2. 4857 sayılı ... Kanunu'nun 41, 44, 46, 47 ve 63 üncü maddeleri.

3. Değerlendirme

1.Temyiz olunan nihai kararların bozulması 6100 sayılı Kanun'un 371 inci maddesinde yer alan sebeplerden birinin varlığı hâlinde mümkündür.

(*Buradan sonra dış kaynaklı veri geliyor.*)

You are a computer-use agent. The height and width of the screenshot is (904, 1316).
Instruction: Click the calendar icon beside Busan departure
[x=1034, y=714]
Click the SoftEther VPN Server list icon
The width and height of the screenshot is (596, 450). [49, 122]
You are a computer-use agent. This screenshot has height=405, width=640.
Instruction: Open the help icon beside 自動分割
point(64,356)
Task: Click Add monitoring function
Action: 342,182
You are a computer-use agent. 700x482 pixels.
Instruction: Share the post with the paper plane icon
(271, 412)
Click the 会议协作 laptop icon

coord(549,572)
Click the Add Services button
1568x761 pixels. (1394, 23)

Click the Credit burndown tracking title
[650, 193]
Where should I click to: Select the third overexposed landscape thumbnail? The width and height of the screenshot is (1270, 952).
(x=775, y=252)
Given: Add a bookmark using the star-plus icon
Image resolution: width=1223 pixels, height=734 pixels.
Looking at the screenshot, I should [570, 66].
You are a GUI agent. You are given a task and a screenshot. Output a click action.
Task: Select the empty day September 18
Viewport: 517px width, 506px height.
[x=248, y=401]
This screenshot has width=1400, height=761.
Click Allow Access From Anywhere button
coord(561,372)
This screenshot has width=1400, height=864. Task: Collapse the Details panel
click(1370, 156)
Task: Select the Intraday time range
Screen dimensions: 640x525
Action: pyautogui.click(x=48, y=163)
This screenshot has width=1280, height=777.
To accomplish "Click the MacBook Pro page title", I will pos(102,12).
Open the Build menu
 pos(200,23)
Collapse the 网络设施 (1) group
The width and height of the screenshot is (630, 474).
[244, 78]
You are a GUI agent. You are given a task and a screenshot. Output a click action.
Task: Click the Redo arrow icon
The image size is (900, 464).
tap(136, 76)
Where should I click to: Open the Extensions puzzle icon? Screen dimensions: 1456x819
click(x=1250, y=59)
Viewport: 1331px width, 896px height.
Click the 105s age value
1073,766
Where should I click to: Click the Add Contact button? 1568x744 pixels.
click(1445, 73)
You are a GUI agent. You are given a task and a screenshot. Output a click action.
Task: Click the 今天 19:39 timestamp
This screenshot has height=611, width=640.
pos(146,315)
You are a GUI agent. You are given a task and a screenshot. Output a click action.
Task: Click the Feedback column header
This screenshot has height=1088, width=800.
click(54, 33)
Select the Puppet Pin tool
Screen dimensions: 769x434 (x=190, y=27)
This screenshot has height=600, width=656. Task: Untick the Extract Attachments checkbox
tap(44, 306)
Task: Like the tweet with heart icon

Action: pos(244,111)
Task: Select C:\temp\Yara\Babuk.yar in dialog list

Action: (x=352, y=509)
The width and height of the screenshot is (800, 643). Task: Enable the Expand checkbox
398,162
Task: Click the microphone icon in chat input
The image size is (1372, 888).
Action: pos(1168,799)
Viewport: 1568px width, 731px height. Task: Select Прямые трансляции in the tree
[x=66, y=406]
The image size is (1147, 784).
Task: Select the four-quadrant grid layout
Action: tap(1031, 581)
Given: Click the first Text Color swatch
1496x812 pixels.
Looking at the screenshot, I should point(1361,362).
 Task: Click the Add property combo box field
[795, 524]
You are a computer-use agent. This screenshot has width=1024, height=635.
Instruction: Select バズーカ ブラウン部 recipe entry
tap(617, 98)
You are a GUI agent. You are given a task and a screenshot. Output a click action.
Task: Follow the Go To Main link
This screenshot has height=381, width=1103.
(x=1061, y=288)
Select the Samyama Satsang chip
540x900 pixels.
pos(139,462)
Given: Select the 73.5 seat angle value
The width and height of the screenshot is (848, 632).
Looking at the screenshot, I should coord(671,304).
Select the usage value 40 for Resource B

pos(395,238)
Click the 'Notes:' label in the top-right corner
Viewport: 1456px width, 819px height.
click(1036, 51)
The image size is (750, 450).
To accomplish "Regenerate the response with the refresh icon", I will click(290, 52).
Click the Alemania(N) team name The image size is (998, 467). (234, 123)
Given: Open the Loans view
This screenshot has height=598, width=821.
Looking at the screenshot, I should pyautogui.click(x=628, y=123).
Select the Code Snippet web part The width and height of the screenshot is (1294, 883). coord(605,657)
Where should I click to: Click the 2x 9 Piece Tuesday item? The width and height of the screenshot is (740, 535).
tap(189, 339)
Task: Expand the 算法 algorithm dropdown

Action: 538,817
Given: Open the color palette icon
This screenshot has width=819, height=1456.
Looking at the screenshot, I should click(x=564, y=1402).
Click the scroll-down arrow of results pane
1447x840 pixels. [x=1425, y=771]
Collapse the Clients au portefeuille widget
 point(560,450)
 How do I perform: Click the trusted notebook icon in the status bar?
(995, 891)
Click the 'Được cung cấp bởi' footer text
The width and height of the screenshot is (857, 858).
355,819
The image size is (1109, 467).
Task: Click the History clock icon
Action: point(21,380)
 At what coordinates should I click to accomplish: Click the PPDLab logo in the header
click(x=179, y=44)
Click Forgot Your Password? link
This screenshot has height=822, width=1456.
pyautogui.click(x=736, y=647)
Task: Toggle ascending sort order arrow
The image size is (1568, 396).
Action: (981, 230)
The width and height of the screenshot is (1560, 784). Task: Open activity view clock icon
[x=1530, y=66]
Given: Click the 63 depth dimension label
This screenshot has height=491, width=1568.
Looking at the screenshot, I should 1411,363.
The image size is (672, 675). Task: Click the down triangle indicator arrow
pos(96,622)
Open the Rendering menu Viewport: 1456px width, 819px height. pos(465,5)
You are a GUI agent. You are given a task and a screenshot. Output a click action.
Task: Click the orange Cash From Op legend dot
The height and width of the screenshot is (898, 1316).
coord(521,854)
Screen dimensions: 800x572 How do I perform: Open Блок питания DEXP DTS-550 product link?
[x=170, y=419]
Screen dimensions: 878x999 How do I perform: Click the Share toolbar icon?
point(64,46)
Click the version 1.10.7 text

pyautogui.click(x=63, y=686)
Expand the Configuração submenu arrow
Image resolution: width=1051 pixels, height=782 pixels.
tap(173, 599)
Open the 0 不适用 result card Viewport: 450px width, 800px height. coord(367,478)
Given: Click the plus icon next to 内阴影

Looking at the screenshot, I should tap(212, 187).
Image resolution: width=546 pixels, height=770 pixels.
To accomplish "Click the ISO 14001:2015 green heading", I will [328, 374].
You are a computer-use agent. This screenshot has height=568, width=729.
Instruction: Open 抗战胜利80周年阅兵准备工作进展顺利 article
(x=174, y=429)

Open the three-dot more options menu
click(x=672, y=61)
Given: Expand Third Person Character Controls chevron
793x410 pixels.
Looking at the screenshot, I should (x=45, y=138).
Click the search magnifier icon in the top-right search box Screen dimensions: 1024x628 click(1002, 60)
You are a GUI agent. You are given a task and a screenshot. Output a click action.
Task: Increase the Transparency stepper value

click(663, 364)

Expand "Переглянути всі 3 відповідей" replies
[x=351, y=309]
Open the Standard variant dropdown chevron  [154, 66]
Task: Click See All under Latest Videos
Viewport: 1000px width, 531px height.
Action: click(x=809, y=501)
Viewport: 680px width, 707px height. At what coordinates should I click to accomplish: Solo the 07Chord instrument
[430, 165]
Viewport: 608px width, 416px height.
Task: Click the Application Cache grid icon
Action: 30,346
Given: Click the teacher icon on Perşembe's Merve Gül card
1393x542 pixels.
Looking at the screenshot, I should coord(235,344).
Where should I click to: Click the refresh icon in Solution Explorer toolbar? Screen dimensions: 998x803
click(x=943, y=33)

2. Temyizen incelenen İlk Derece Mahkemesi kararının bozmaya uygun olduğu, kararda ve kararın gerekçesinde hukuk kurallarının somut olaya uygulanmasında bir isabetsizlik bulunmadığı, bozmaya uyulmakla karşı taraf yararına kazanılmış hak durumunu oluşturan yönlerin ise yeniden incelenmesine hukukça imkân bulunmadığı anlaşılmakla; temyiz dilekçesinde ileri sürülen nedenler kararın bozulmasını gerektirecek nitelikte görülmemiştir.

VII. KARAR

Açıklanan sebeple;

Davalı vekilinin yerinde görülmeyen tüm temyiz itirazlarının reddi ile usul ve kanuna uygun olan kararın ONANMASINA,

Aşağıda yazılı temyiz giderinin temyiz edene yükletilmesine,

Dosyanın İlk Derece Mahkemesine gönderilmesine,

04.10.2023 tarihinde oy birliğiyle karar verildi.